### CONSIGNE
Dans l'arrêt de la cour d'appel de Nîmes, expliquez sur quel fondement Mme Nicole BERTHET a pu entendre seule les plaidoiries, et indiquez ce qu'elle a fait ensuite.

### PASSAGE EXTRAIT
-----
COUR D'APPEL DE NÎMES
CHAMBRE CIVILE 1ère Chambre B
ARRÊT DU 21 JUIN 2011
ARRÊT No442
R. G : 10/ 00709
TRIBUNAL DE GRANDE INSTANCE D'AVIGNON 05 janvier 2010
X...
C/
Y... X...
APPELANTE :
Madame Geneviève Mireille Fernande X... née le 12 Mai 1952 à LA TOUR D'AIGUES (84240)... 13006 MARSEILLE 06
Rep/ assistant : la SCP CURAT JARRICOT (avoués à la Cour) Rep/ assistant : Me Christian ATIAS (avocat au barreau d'AIX EN PROVENCE)
INTIMÉ :
Monsieur François-Xavier Y... X... né le 13 Août 1973 à MARSEILLE (13000)...... 84240 LA TOUR D AIGUES
Rep/ assistant : la SCP FONTAINE MACALUSO-JULLIEN (avoués à la Cour) Rep/ assistant : Me Eric FORTUNET (avocat au barreau D'AVIGNON)
ORDONNANCE DE CLÔTURE rendue le 25 Mars 2011
COMPOSITION DE LA COUR LORS DES DÉBATS :
Mme Nicole BERTHET, Conseiller, a entendu les plaidoiries en application de l'article 786 du code de procédure civile, sans opposition des avocats, et en a rendu compte à la Cour lors de son délibéré.
COMPOSITION DE LA COUR LORS DU DÉLIBÉRÉ :
M. Gérard DELTEL, Président Mme Isabelle THERY, Conseiller Mme Nicole BERTHET, Conseiller
GREFFIER :
Mme Sylvie BERTHIOT, Greffier, lors des débats et du prononcé de la décision.
DÉBATS :
à l'audience publique du 21 Avril 2011, où l'affaire a été mise en délibéré au 21 Juin 2011. Les parties ont été avisées que l'arrêt sera prononcé par sa mise à disposition au greffe de la cour d'appel.
ARRÊT :
Arrêt contradictoire, prononcé et signé par M. Gérard DELTEL, Président, publiquement, le 21 Juin 2011, date indiquée à l'issue des débats, par mise à disposition au greffe de la Cour.
****
I/- EXPOSÉ DU LITIGE
Madame Cécile B... veuve X... est décédée le 20 juin 2008 à la TOUR D'AIGUES (Vaucluse) en l'état d'un testament authentique du 24 août 2007 que la testatrice dénommait " testament partage ", aux termes duquel elle laissait à sa fille Geneviève X..., unique héritière, divers biens, mobiliers et immobiliers et attribuait à 3 petits-enfants, à titre le legs, à chacun d'autres biens ; il était ainsi attribué à son petit-fil François-Xavier Y... X..., en pleine propriété, la propriété rurale sise à la TOUR D'AIGUES dénommée..., l'intégralité des meubles meublants la garnissant, les parts sociales détenues au sein de l'EARL..., et le quart de ses avoirs bancaires.
-----
### DONNÉES ENREGISTRÉES
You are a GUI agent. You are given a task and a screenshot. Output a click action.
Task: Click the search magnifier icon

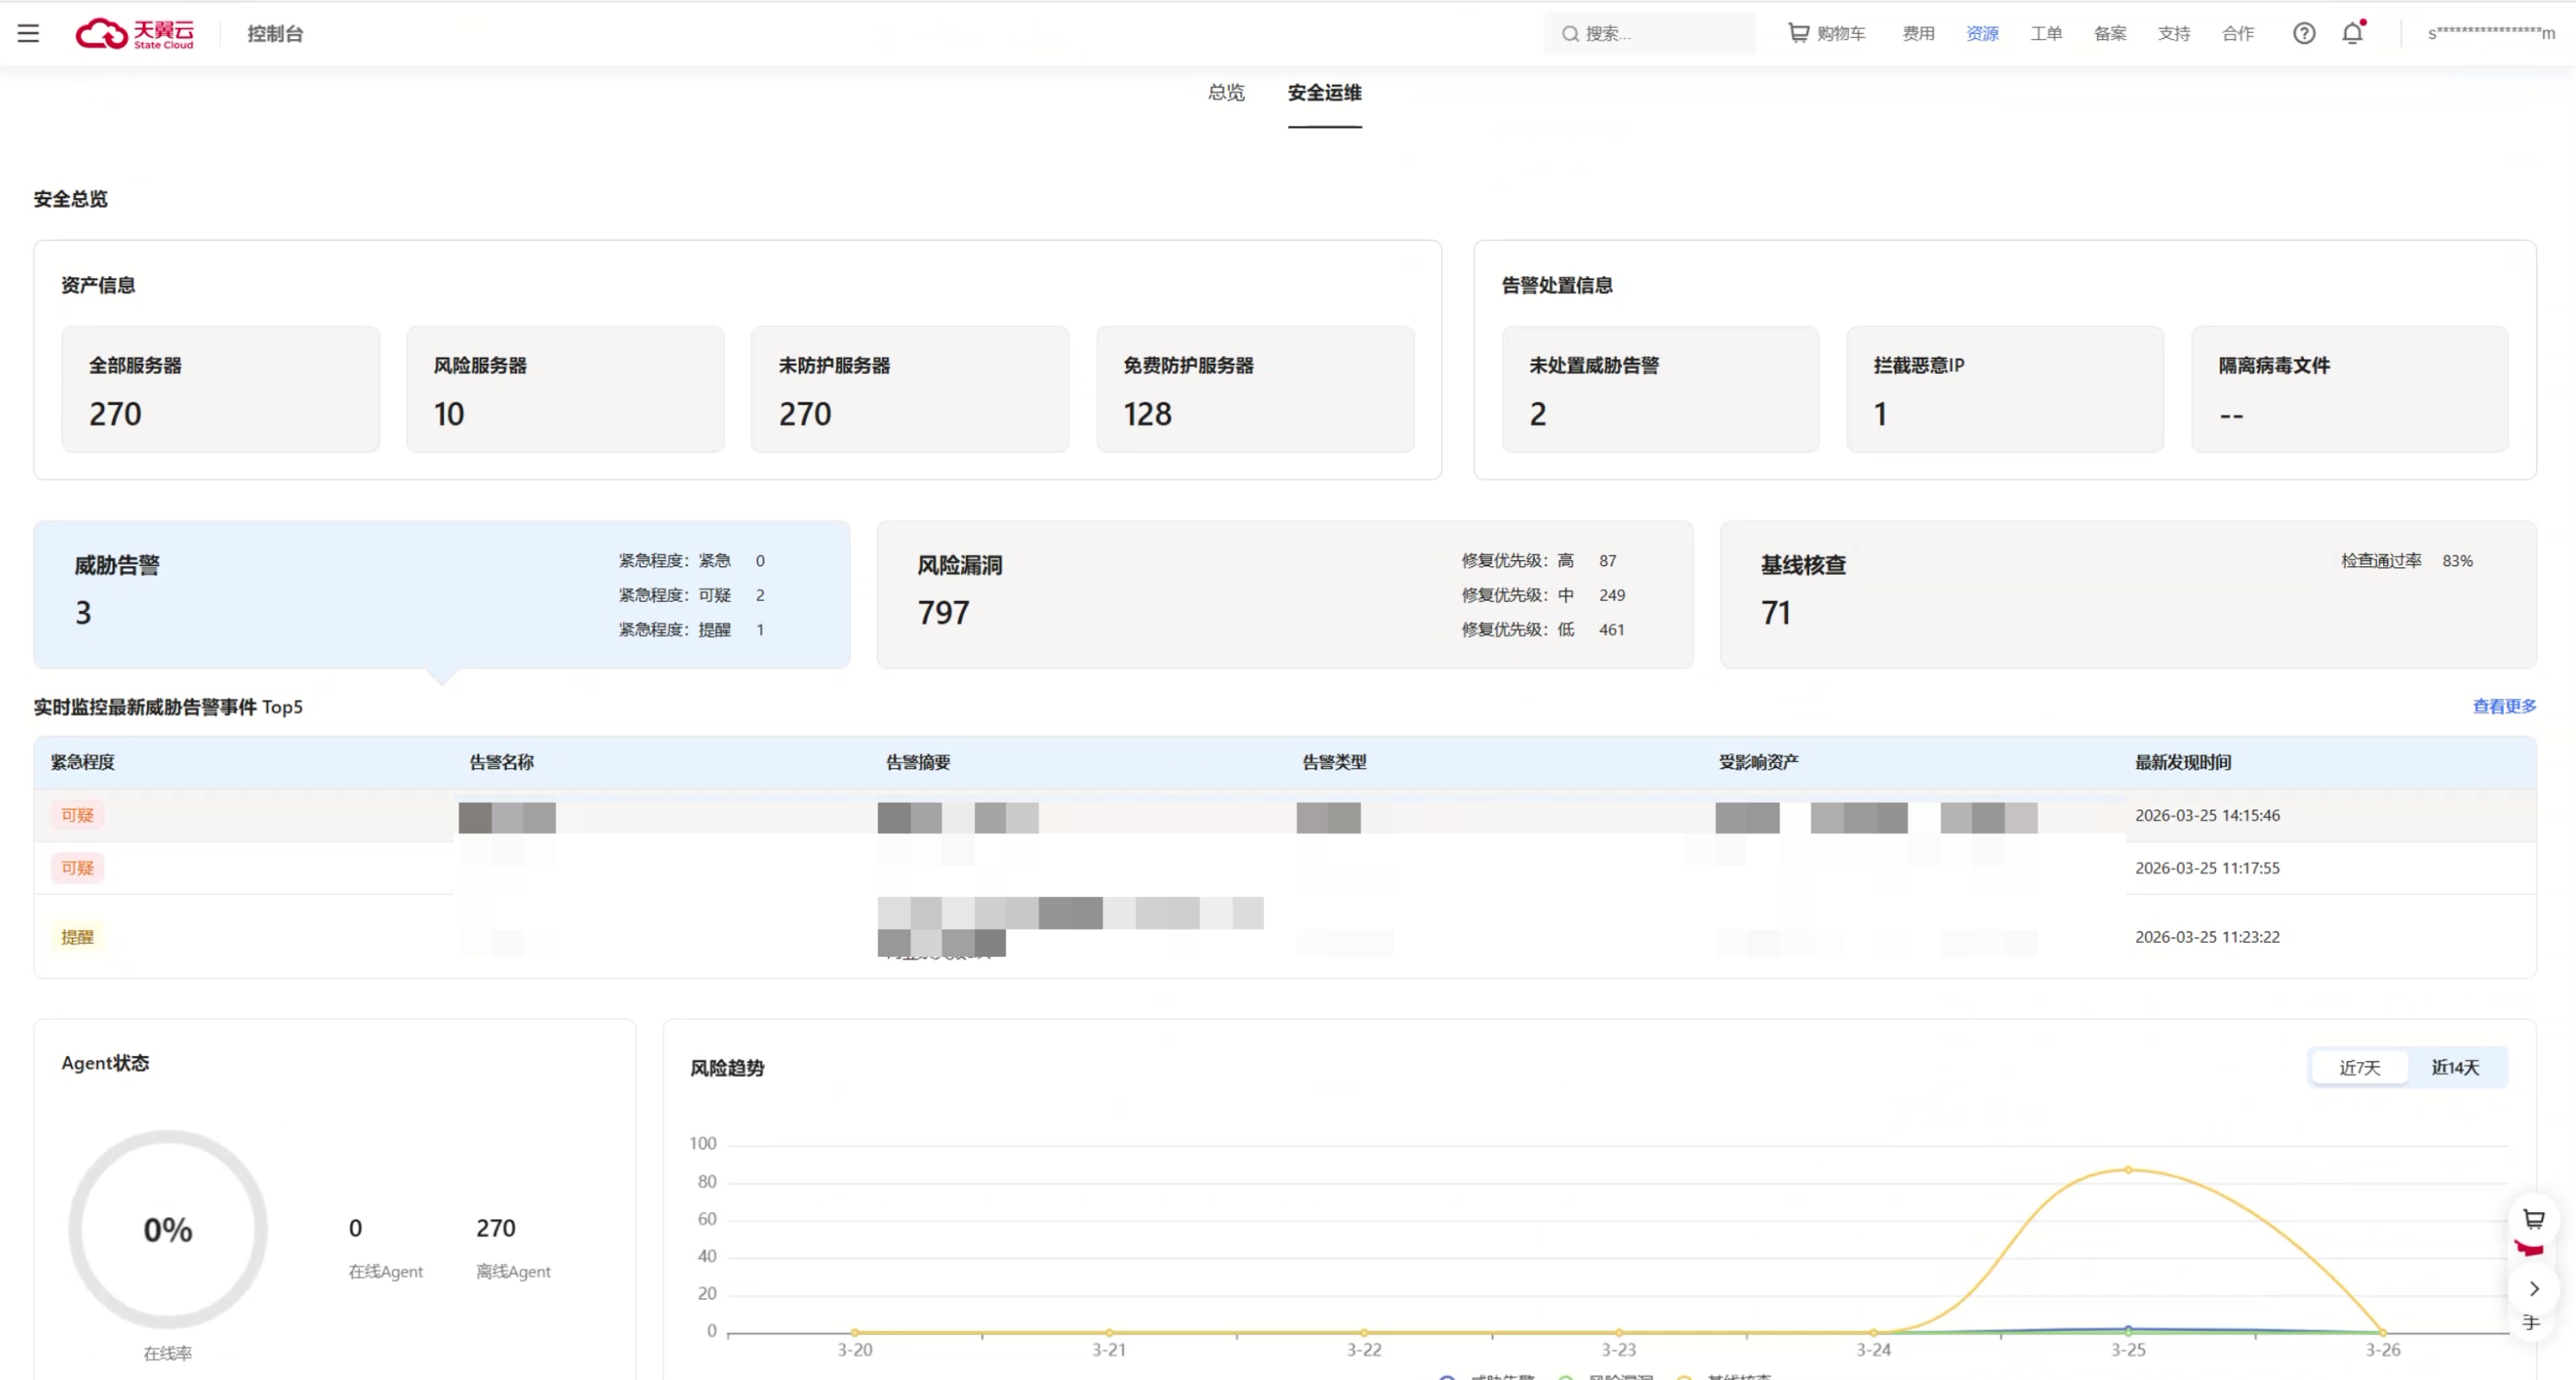[x=1570, y=34]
-----
### RÉSULTAT DE L'EXERCICE
Mme Nicole BERTHET, conseiller, a entendu seule les plaidoiries en application de l'article 786 du code de procédure civile, et sans opposition des avocats. Elle en a ensuite rendu compte à la Cour lors de son délibéré.